La passione alleggia in tutti noi, sopita e in agguato. E sebbene indesiderata e inaspettata, si accenderà ed esploderà incontenibile, dinanzi alla persona predestinata. Spalancherà le fauci e griderà con la forza di un uragano. La passione è la fonte di ogni sogno, della scintilla della vita, dell’apoteosi della nostra massima aspirazione. È la fonte dei momenti migliori, puri e incontaminati. È la dirompente gioia dell’amore vero. La lucidità della consapevolezza. È la glorificazione del dolore, se imbrigliata o recisa prematuramente. La passione del vero amore può uccidere, bruciare ogni cosa, lasciando solo cenere dietro di sé. Potremmo soffocarla e vivere senza, conoscendo la pace o l’assenza di ogni scopo. Ma saremo essere futili, inutili, vuoti. Senza la passione saremo come morti. Nessuno scopo, nessuna scintilla. Automi di carne, che viaggiano su due gambe fino alla fine della nostra esistenza.

Semplicemente… Io 

Sono cresciuta attraverso il cemento, guardando la vita con grande sgomento. Dove avrebbero dovuto esserci carezze, ci sono state solo enormi amarezze. Ho attraversato dolore, sofferenza, insicurezza ed abbandono, ma non per questo non posso concedermi il perdono. Attraverso queste asperità ho conosciuto me stessa. Posso essere vento e diventare uragano. Posso essere fuoco e diventare vulcano. Posso essere acqua e dissetare. Posso essere terra e far tremare. Posso essere questo e molto più, basta che io faccia di ogni dolore una mia virtù. Ora che ho il consenso del mio io interiore, voglio abbracciare e godere di questa nuova versione.

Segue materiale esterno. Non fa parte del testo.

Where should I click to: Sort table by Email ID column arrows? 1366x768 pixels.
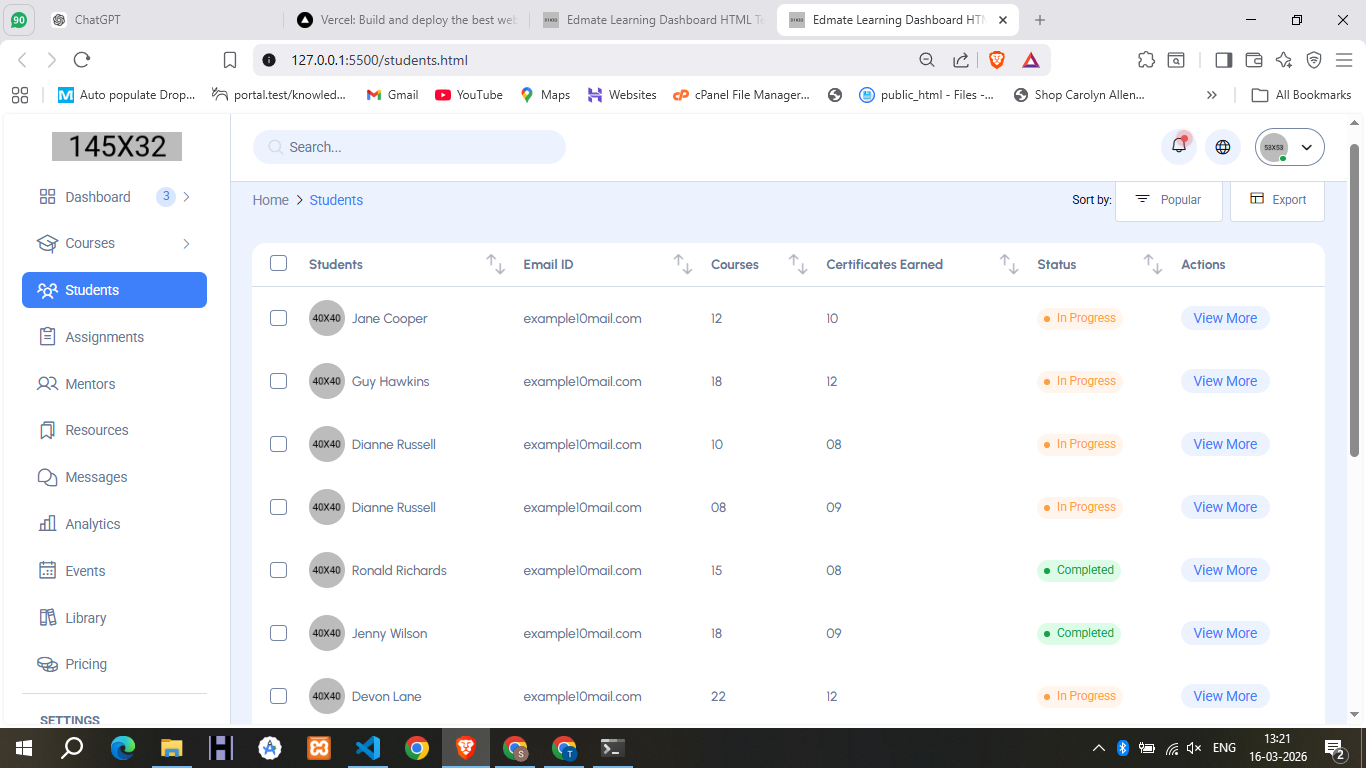click(x=682, y=265)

Rinascere, come il fiore di ciliegio, nella novella della mia prossima primavera, per non guardare più con paura e omertà l’avvenire, ma essere fiduciosa di poter pervenire, un’esistenza nella sua più completa consapevolezza, della sua immensa e totale valenza. Ora che ho appreso la mia natura turbolenta e focosa, niente si interporrà tra me e la mia mente imperiosa.